##### Provided material
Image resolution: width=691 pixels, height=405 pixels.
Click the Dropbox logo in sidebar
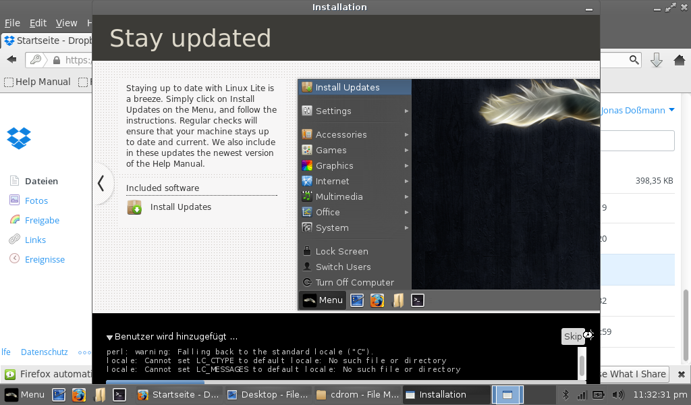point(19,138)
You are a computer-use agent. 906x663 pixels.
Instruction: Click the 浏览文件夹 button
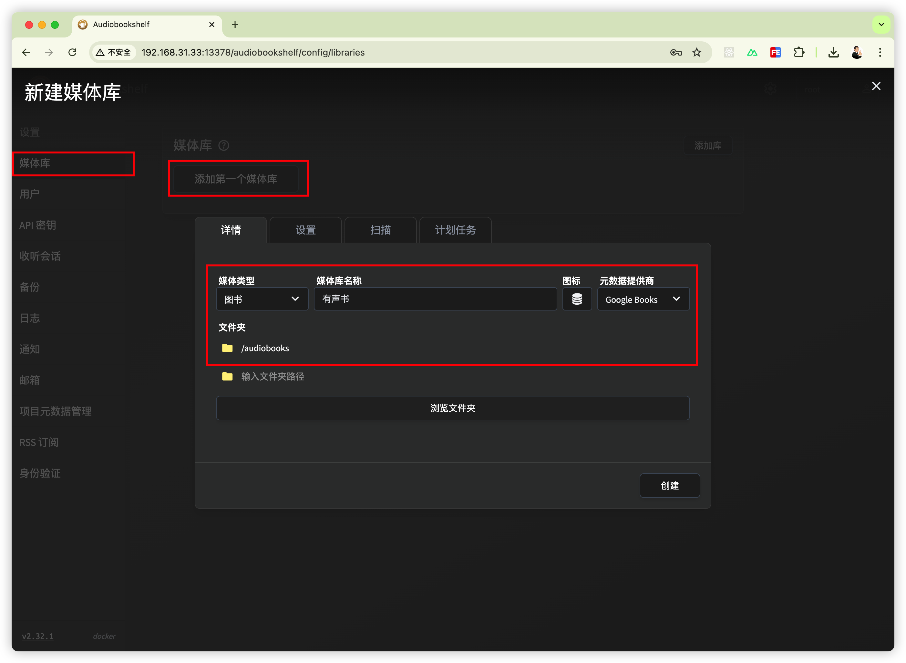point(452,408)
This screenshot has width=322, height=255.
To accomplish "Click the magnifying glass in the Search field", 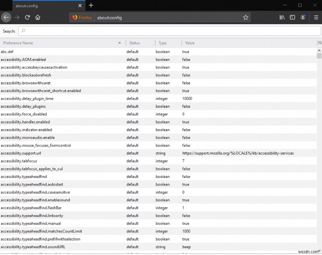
##########
##### Provided material
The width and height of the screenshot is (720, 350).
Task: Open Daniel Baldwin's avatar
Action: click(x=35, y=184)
##########
##### Provided material
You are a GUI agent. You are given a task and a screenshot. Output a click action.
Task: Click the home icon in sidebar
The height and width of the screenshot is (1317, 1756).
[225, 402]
##########
- **Goal of the exercise**
In the records, change "Click" to "Press" from the line with "Image resolution: width=691" up to and including the line with "the magnifying glass", leaving everything else as it is. Give only those lines and leave out the pictures.

- **Exercise response**
Image resolution: width=691 pixels, height=405 pixels.
Press the Dropbox logo in sidebar
point(19,138)
You are a computer-use agent. 906x663 pixels.
Instruction: Press the 浏览文件夹 button
point(452,408)
This screenshot has width=322, height=255.
To accomplish "Press the magnifying glass in the Search field", 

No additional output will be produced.